Our Historical Role in Payments

As the central bank, the Federal Reserve has a vested interest in maintaining a strong, resilient and well-functioning payment system. Working in various roles and capacities to bring about policy and technological advances, learn about our 100+ year history in the timeline below.

1913
Federal Reserve Act
Federal Reserve Act

The Federal Reserve Act created the current Federal Reserve System and established the national check clearing system at the Federal Reserve, which mitigated financial crises, delays and prohibitively high interbank check-clearing costs.

1918
Wire Established
Wire Established

In the early 1900s, settlement of interbank payment obligations often involved physical delivery of cash or gold until the Fed established a more efficient, dedicated and secure funds transfer network via Morse code. This network later became the electronic Fedwire interbank funds transfer system for wholesale payments.

1970s
ACH Developed
ACH Developed

The Fed supported development of the Automated Clearing House Network (ACH) system in 1972 and began managing a national network of linked local ACH networks in 1978. Enhancements have included introduction of the FedACH® SameDay Service in 2010 (Off-site).

◆ **Entries provided**
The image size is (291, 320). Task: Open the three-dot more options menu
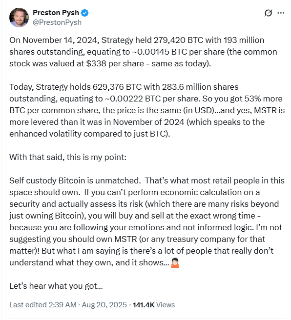coord(281,13)
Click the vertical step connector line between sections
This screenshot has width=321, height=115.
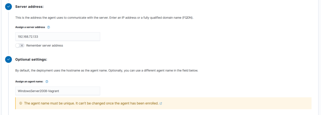pos(8,33)
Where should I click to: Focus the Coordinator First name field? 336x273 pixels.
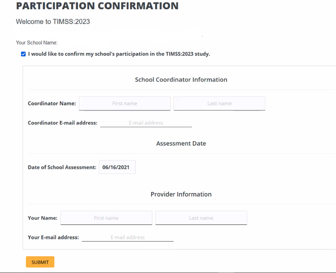pyautogui.click(x=124, y=103)
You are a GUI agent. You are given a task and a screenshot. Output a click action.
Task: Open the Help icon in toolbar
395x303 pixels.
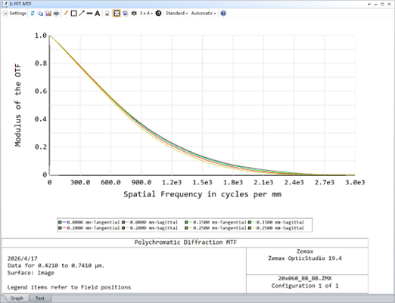223,14
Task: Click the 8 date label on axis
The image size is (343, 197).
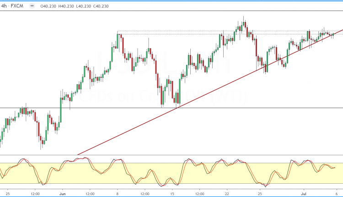Action: pos(117,193)
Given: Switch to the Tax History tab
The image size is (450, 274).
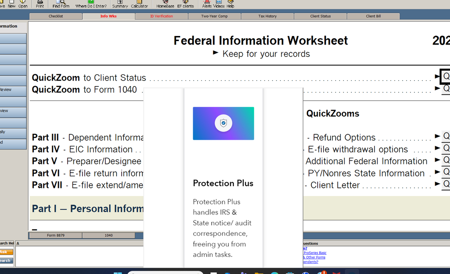Looking at the screenshot, I should (x=267, y=15).
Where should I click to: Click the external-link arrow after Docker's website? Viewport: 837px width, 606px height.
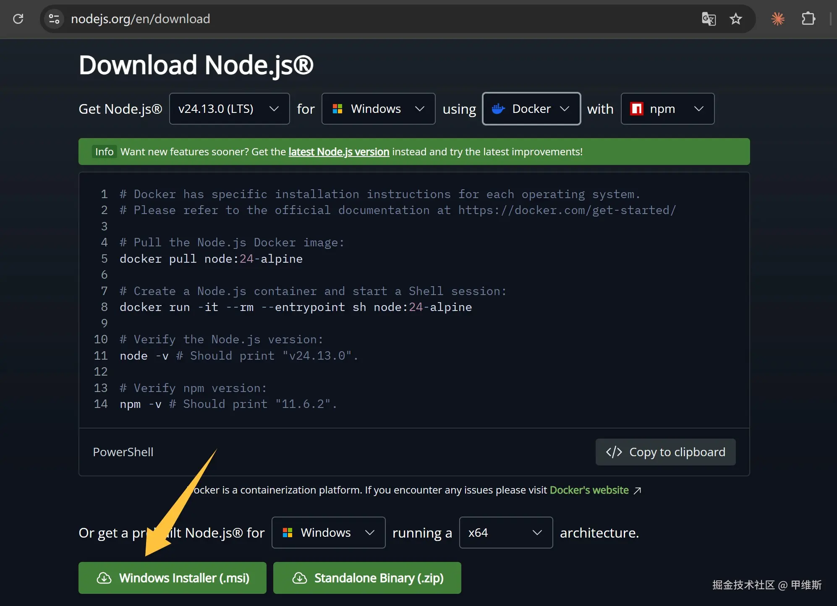(637, 491)
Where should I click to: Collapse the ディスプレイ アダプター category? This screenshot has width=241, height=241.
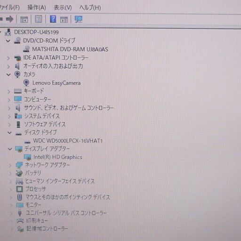10,149
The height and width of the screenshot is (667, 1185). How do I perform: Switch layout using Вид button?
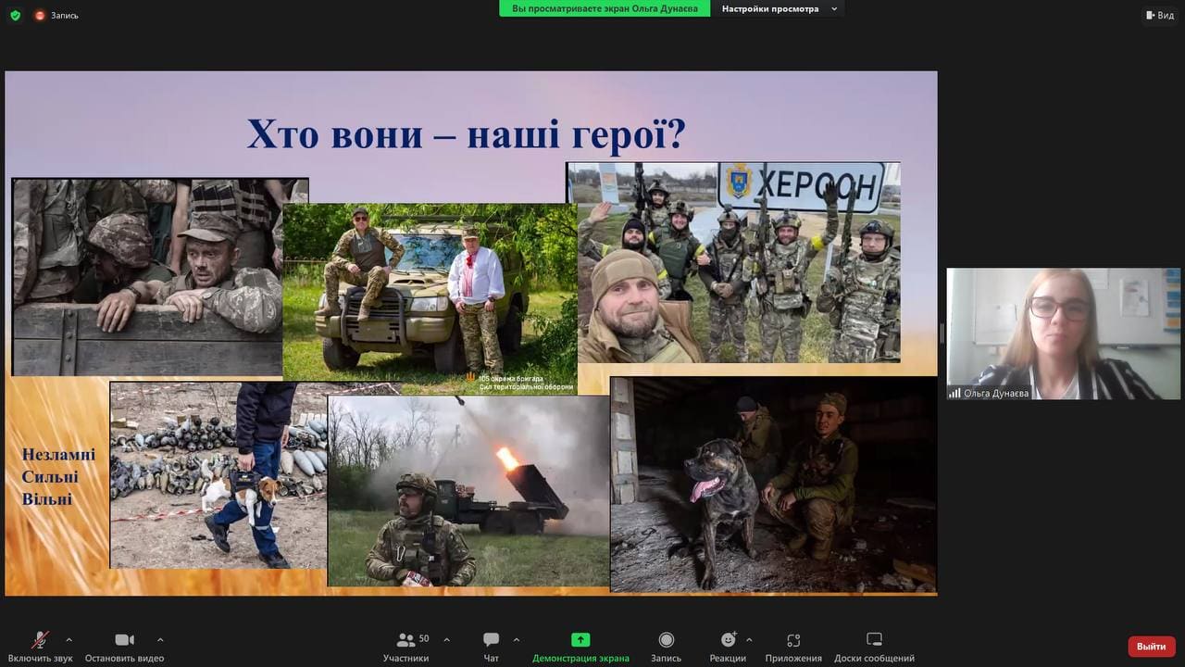1160,15
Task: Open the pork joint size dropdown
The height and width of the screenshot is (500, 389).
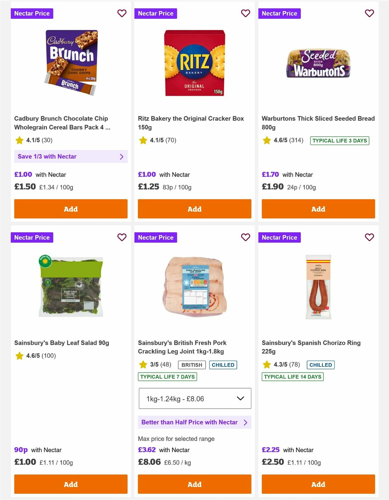Action: coord(195,399)
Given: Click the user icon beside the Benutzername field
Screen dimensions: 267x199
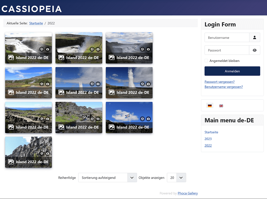Looking at the screenshot, I should [255, 37].
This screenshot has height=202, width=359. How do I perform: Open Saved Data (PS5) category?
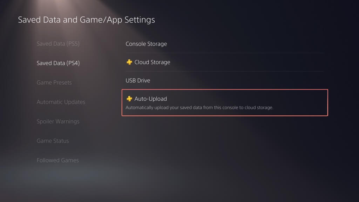click(58, 44)
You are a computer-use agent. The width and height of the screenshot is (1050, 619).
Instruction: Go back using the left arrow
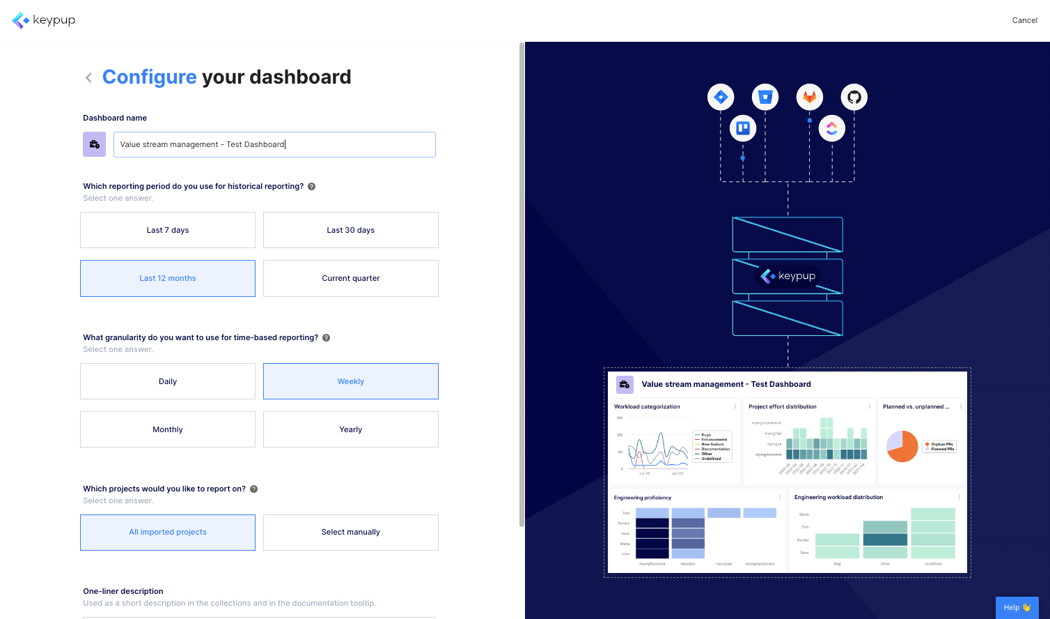click(x=88, y=77)
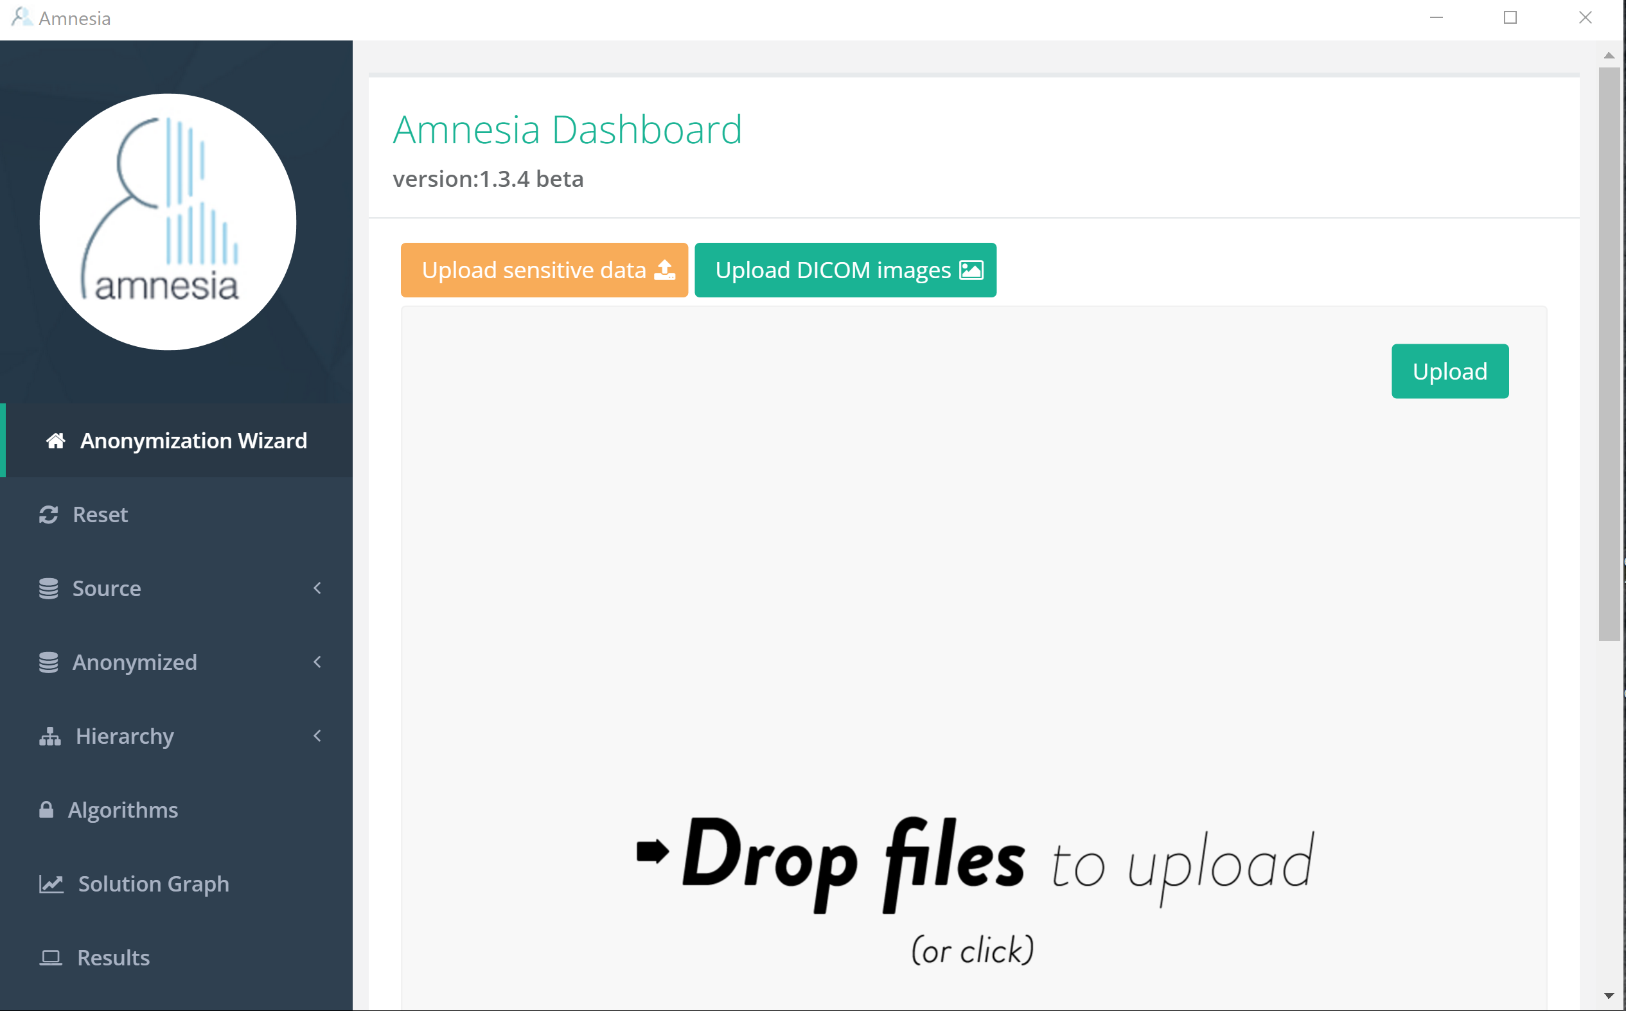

◆ **Task instructions**
[a] According to the Federal Reserve payments history text, in what year did the Fed begin managing a national network of linked local ACH networks?
[b] Summarize the Federal Reserve payments history text in two sentences.

◆ **Answers for the tasks**
[a] 1978

[b] The Federal Reserve Act of 1913 created the current Federal Reserve System and a national check clearing system. The Fed then set up a Morse code funds transfer network in 1918 that later became the electronic Fedwire system, and it supported the Automated Clearing House Network in the 1970s, adding the FedACH SameDay Service in 2010.